BRUSELAS/ AFP
La Iglesia católica belga, conmocionada por un escándalo de pedofilia sin precedentes, se comprometió ayer a prestar más atención a las víctimas, tras la publicación de más de un centenar de testimonios sobre abusos sexuales, que suscitaron “el dolor” del Papa.
“Tenemos que escuchar sus preguntas para restablecer su dignidad y ayudarlas a superar el dolor que tanto han sufrido”, declaró a la prensa el primado de Bélgica, André-Joseph Léonard, tres días después de la publicación de un demoledor informe con 124 testimonios de abusos sexuales cometidos desde hace varias décadas por religiosos en Bélgica.
Monseñor Léonard también “reiteró su llamado a que los culpables confiesen, admitiendo que los pedidos precedentes en este sentido “no fueron escuchados”. “De los errores del pasado queremos aprender la lección necesaria”, añadió.
El informe de la Comisión para el Tratamiento de Demandas por Abusos Sexuales en una Relación Pastoral, creada por la Iglesia pero dirigida por un siquiatra independiente, Peter Adriaenssen, reveló haber recibido entre enero y junio de 2010 cerca de 500 quejas de las víctimas. El profesor Adriaenssen también anunció que 13 personas se habían suicidado.

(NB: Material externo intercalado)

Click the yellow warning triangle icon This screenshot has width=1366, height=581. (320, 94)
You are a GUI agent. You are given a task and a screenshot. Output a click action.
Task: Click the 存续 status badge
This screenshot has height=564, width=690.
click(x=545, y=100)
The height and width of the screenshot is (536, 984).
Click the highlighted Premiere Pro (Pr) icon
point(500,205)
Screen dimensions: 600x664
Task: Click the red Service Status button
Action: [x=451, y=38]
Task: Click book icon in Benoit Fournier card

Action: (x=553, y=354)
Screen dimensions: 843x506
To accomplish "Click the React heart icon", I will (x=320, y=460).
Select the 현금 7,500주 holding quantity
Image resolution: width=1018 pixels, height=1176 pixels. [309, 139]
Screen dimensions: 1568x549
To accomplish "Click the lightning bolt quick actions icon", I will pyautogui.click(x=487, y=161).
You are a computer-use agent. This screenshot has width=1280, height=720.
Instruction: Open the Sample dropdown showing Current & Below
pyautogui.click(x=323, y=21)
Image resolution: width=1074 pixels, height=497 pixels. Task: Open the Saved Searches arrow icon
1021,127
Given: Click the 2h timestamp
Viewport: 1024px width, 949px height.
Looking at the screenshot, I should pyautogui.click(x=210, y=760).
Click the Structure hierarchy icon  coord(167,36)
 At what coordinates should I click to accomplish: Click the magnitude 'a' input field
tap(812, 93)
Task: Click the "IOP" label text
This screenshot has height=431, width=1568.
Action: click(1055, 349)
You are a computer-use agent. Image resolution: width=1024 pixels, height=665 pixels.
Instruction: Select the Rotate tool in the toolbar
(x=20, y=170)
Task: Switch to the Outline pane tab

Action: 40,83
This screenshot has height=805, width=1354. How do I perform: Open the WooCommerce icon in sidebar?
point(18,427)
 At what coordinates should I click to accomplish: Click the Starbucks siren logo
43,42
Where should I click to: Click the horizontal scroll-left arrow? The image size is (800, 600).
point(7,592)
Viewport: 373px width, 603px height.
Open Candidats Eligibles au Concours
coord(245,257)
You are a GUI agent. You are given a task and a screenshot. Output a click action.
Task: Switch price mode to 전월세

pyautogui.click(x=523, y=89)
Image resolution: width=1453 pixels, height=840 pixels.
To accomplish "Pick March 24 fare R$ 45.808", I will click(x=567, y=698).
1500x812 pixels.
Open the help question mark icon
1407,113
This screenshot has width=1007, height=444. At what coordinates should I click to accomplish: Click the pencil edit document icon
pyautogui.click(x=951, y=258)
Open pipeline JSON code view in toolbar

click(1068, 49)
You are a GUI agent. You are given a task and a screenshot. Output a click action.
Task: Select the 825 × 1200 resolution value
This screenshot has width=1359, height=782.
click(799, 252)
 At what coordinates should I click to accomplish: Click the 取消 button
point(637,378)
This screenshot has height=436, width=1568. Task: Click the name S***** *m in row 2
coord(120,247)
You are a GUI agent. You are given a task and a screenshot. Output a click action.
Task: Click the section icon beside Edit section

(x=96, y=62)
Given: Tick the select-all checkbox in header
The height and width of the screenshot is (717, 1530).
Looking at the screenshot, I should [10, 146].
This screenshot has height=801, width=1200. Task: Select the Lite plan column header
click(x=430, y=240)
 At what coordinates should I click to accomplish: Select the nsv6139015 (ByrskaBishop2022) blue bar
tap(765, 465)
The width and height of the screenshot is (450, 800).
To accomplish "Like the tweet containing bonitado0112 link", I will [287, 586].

“Naturalmente, el Papa siente mucho dolor” tras la publicación de ese informe, declaró ayer el portavoz del Vaticano, Federico Lombardi, a la televisión belga RTL-TVI.
La Iglesia belga aseguró ayer que examinaba la creación de un “centro de reconocimiento, reconciliación y cura” para suceder a la Comisión.
La asociación Derechos Humanos en la Iglesia, que reúne a víctimas de abusos sexuales cometidos por sacerdotes, se declaró decepcionada por la falta de independencia de este futuro organismo, todavía por perfilar.
Monseñor Léonard no comparte su opinión. “Si tenemos que razonar así, habría que concluir —dice— que hay que suprimir enseguida el matrimonio, porque la mayoría de los casos se producen en las familias”.
La comisión de Justicia de la Cámara de los Diputados belga abordará el viernes este asunto durante un debate que se anuncia animado. Los socialistas ya denunciaron “intentos de privatización de la justicia” por la Iglesia, con la creación de su nueva estructura de acogida.
Tras los escándalos que golpearon a las iglesias alemana, irlandesa y estadounidense, entre otras, un diluvio de demandas inundó a la Iglesia belga tras la dimisión el 23 de abril del obispo de Brujas (noroeste), Roger Vangheluwe, quien reconoció haber abusado sexualmente de su sobrino. Roger Vangheluwe anunció el domingo su jubilación fuera de su antigua diócesis, pero muchas voces piden que sea reducido a laico. Al respecto, Léonard dijo esperar una decisión del Vaticano “en un plazo razonable”.
Un religioso flamenco pedófilo, Eric Dejaeger, acusado de abusos sexuales por víctimas en Canadá, prestó declaración ayer ante la policía belga, pero no fue detenido por no existir una demanda formal de extradición.